Two-stage PETs feature a DC bus on either the high- or low-voltage side. The topology on one side of the isolation transformer resembles that of a single-stage PET, while the other side connects to the DC bus via AC/DC or DC/AC circuits (Fig. 1(c) and Fig. 1(d)). With high- or low-voltage DC links, two-stage PETs can connect to medium/high-voltage DC grids on the high-voltage side or to PV/storage systems on the low-voltage side. However, the active power transferred by converters on both sides of the isolation transformer is highly sensitive to transformer leakage inductance parameters. Additionally, the DC bus capacitor experiences significant double-line-frequency voltage fluctuations, and converter current fluctuations are large [7], making control challenging.

Three-stage PETs (Fig. 1(b)) have DC buses on both high- and low-voltage sides. Input line-frequency AC current is rectified to a high-voltage DC bus via AC/DC conversion, modulated into high-frequency square waves, coupled to the low-voltage side via a medium/high-frequency transformer, rectified to a low-voltage DC bus, and finally inverted to line-frequency AC voltage via DC/AC conversion. Three-stage PETs can connect to both high- and low-voltage DC systems. Control of each conversion stage is relatively independent, facilitating decoupling and compensation control. However, multiple conversion stages result in the most complex structure.

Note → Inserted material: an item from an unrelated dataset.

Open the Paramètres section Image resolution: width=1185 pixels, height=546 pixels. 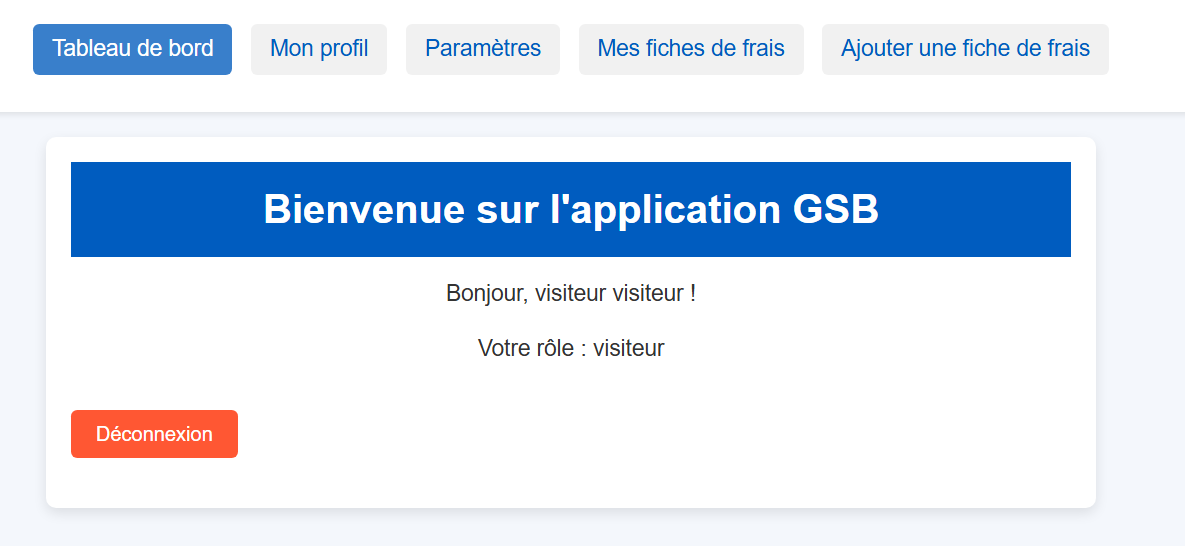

Due to the multi-stage design, three-stage PET topologies more easily achieve cascading on the high-voltage side and paralleling on the low-voltage side, meeting medium/high voltage application needs. Thus, three-stage topologies are the most widely used in medium/high voltage PET research and applications.

For PETs in medium/high voltage applications, the low-voltage side has low voltage levels with minimal device voltage constraints. In contrast, the high-voltage rectification stage and intermediate isolation stage face high voltage levels, imposing stricter requirements on circuit topologies and devices. Existing research focuses on two directions: ① New topologies and control methods for medium/high voltage PETs based on existing device voltage ratings; ② PET topologies and controls using new high-voltage devices, such as 10kV SiC devices [8, 9]. However, high-voltage SiC devices are still in the laboratory R&D phase, and commercial devices cannot yet meet voltage requirements. Therefore, multi-module cascaded or single-module multilevel topologies are used to meet high input voltage requirements. Typical topologies are shown in Figure 2, analyzed in Section 3.